Per prevenire efficacemente le dolorose dinamiche del bullismo e del cyberbullismo che feriscono così profondamente infanzia e adolescenza è comunque essenziale un dialogo costruttivo e continuo a più voci tra famiglia, scuola, servizi sociali, forze di polizia e autorità giudiziaria per individuare e programmare azioni sinergiche e multidisciplinari volte ad intercettare in tempi rapidi gli indicatori di un disagio, a riconoscere e arginare l’immaturità emotiva che muove tanta violenza e a colmare quei vuoti educativi che minano pensieri e cuore di molta gioventù.
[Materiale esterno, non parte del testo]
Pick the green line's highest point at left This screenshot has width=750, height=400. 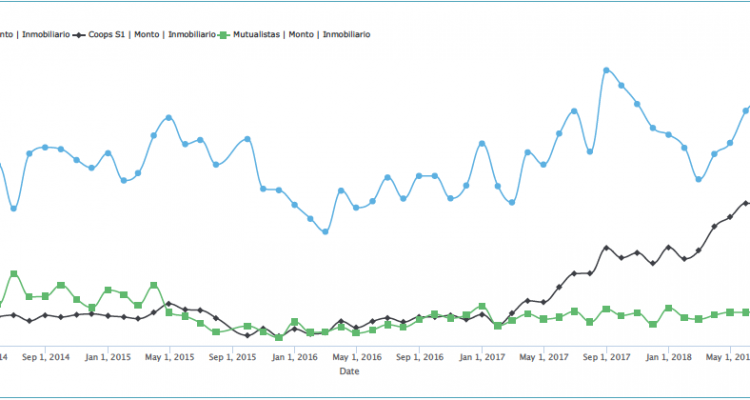coord(14,273)
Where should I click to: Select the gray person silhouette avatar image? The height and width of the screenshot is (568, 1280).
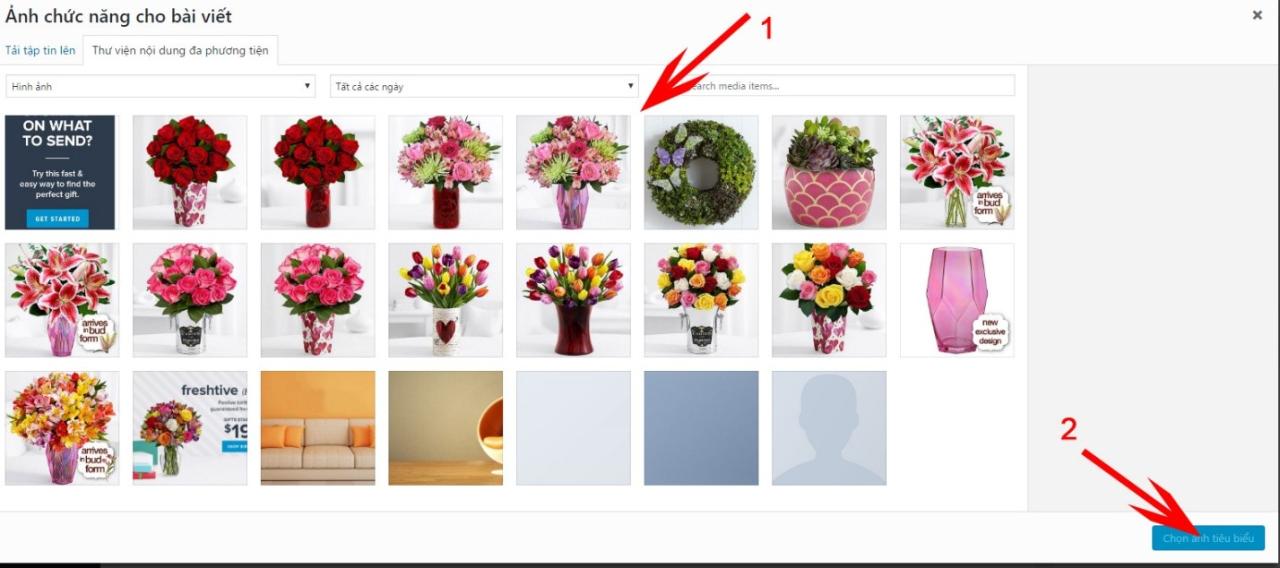click(x=829, y=428)
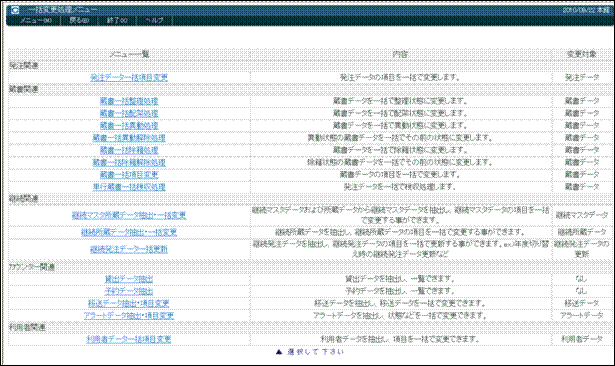Open the 貸出データ抽出 link

tap(129, 279)
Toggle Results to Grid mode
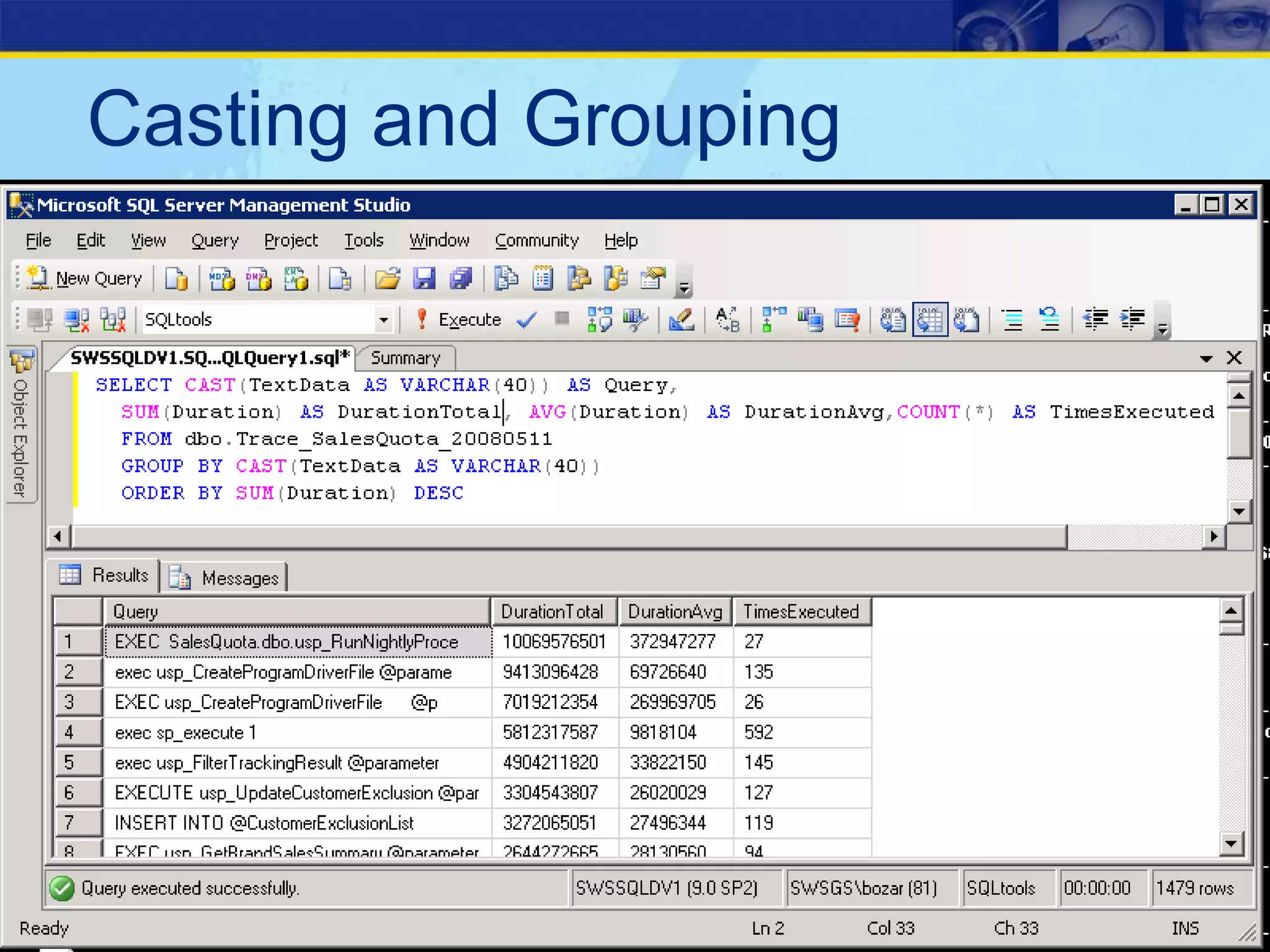The image size is (1270, 952). click(x=930, y=320)
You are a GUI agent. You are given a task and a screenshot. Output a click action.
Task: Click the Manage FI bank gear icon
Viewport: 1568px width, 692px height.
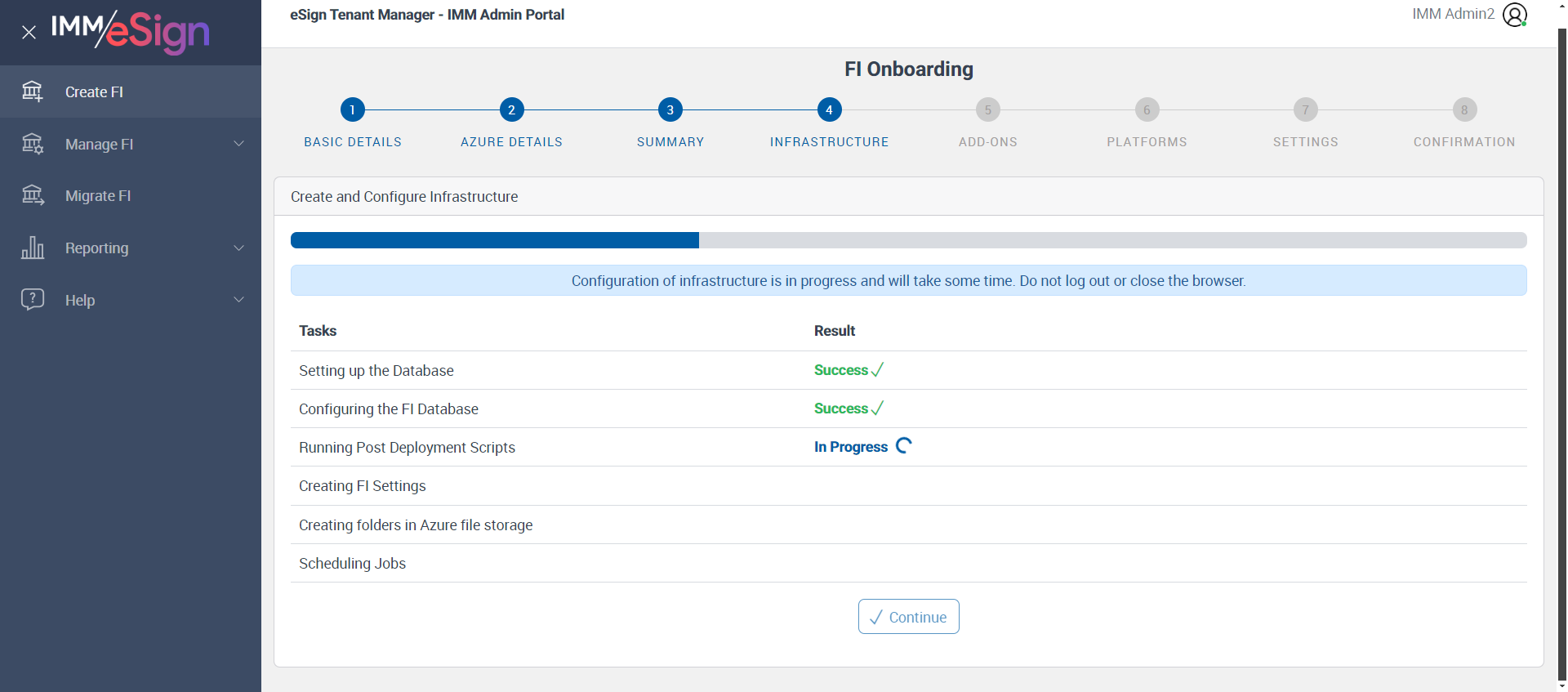(33, 144)
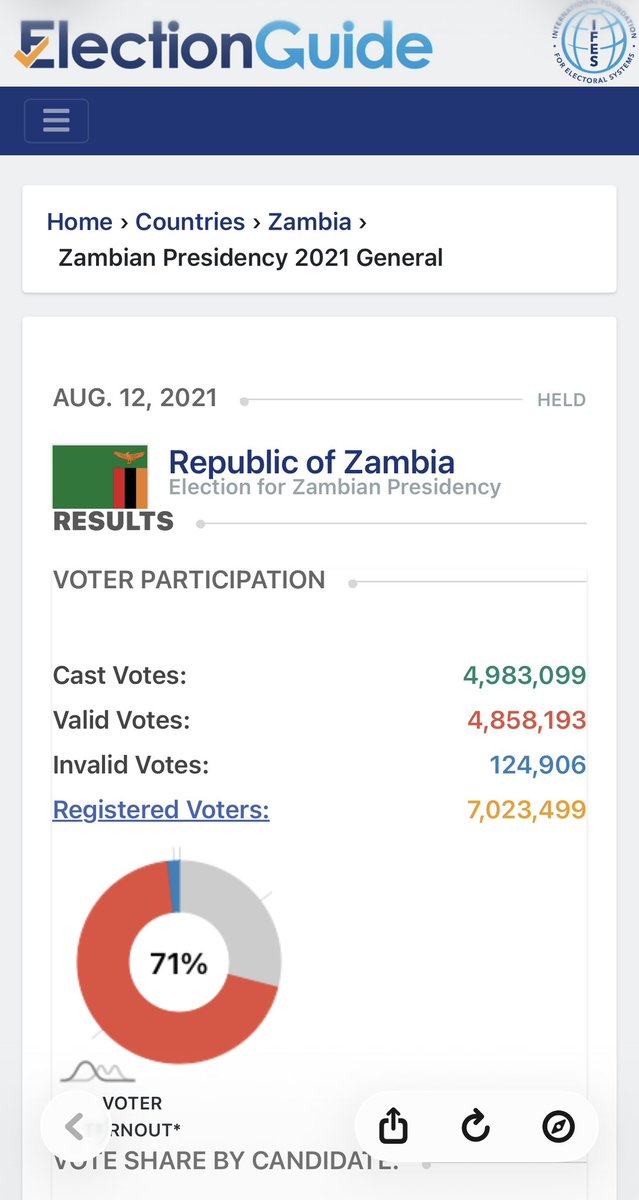Click the voter turnout trend chart icon
Screen dimensions: 639x1200
point(98,1070)
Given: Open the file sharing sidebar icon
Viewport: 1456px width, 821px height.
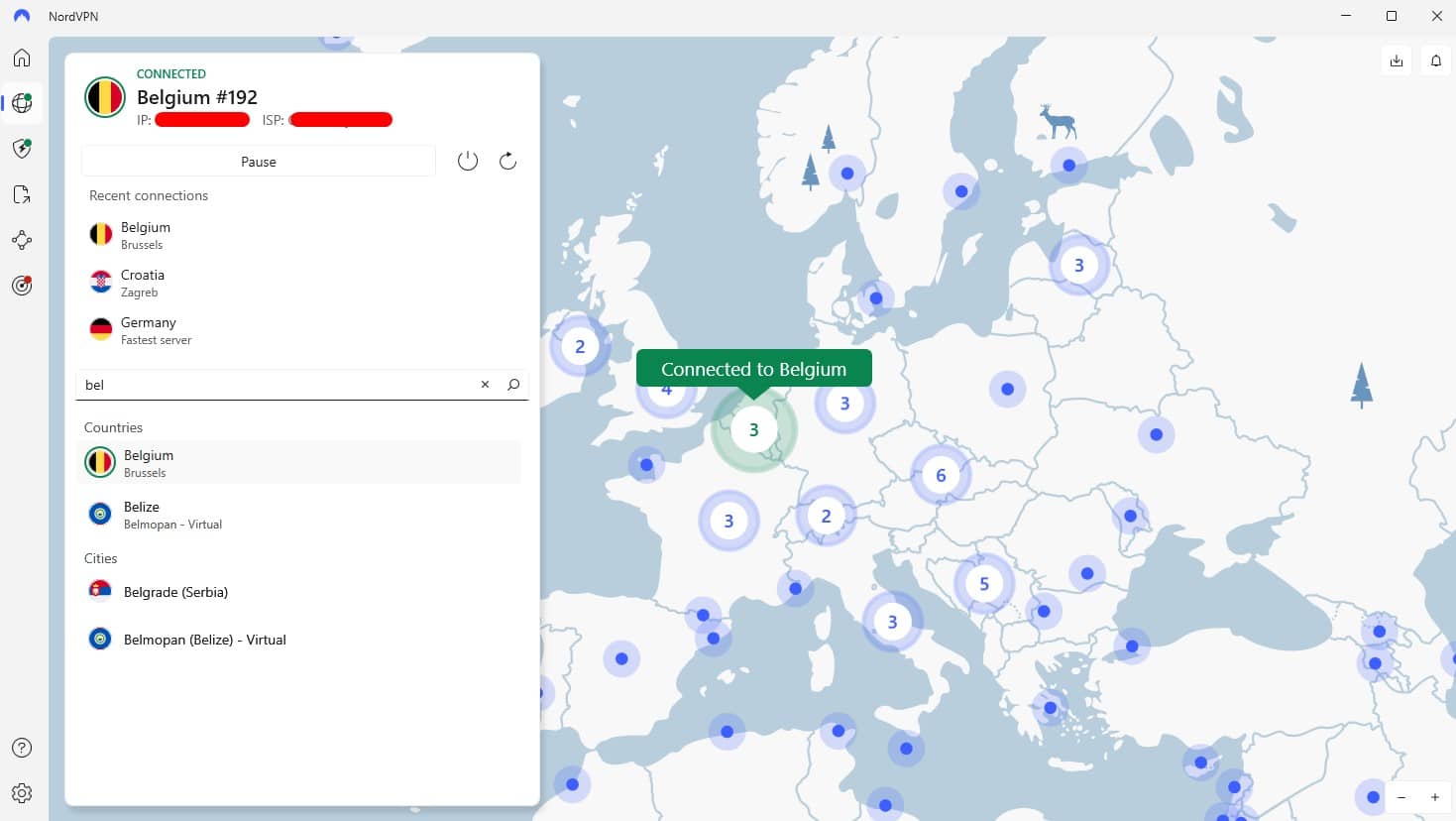Looking at the screenshot, I should [22, 194].
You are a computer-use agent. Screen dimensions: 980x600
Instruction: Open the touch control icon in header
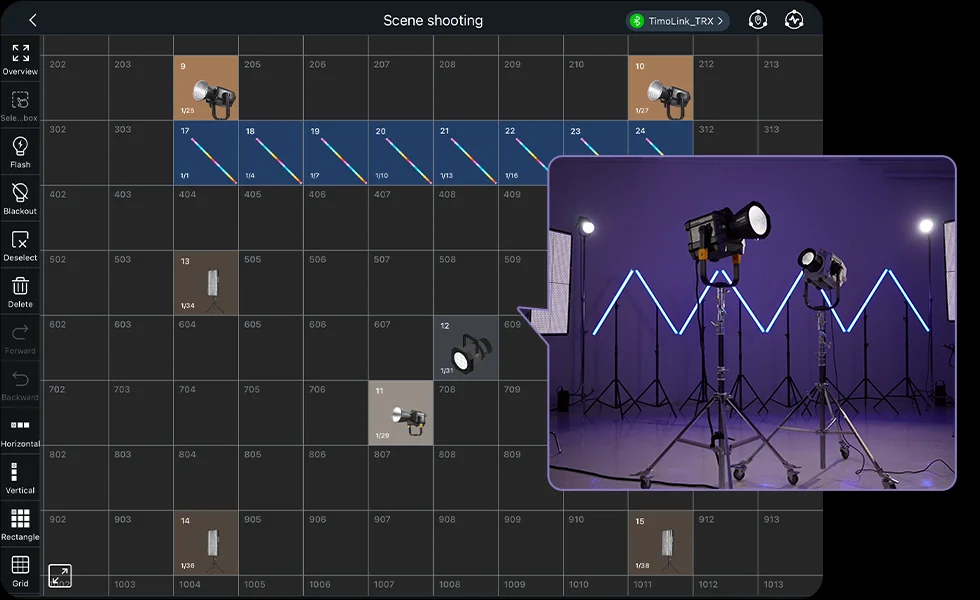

Un grido di allarme deve farci riflettere: “i social e la Rete sono pieni di giovani che fanno male e si fanno male per riempire le loro solitudini!”… è dunque nostro dovere non lasciarli soli, ma diventare per loro interlocutori preziosi, osservarli, ascoltarli e dialogare con loro in terreni non apertamente conflittuali, comprenderne i reali bisogni e costruire momenti di condivisione. Solo così potremo conoscere e indagare quelle “geografie tecnologiche” che animano molte loro solitudini: gli accessi on line, le frequentazioni, le mode, le sfide che temono… e guidarli verso un utilizzo adeguato, consapevole e virtuoso della Rete.

COMMUNITY2

I progetti dei Club sul Bullismo

Club di Como

Progetto “Bullout 2.0”

di Matilde Pellerin

Il club di Como ha cominciato a occuparsi di lotta e contrasto al bullismo e al cyberbullismo nel 2017 e, poco dopo l’avvio del progetto, è stata costituita la Rete Provinciale sul tema della quale fa parte e che comprende attualmente 40 scuole (27 istituti comprensivi e 13 scuole secondarie di secondo grado) oltre ad associazioni ed enti formativi.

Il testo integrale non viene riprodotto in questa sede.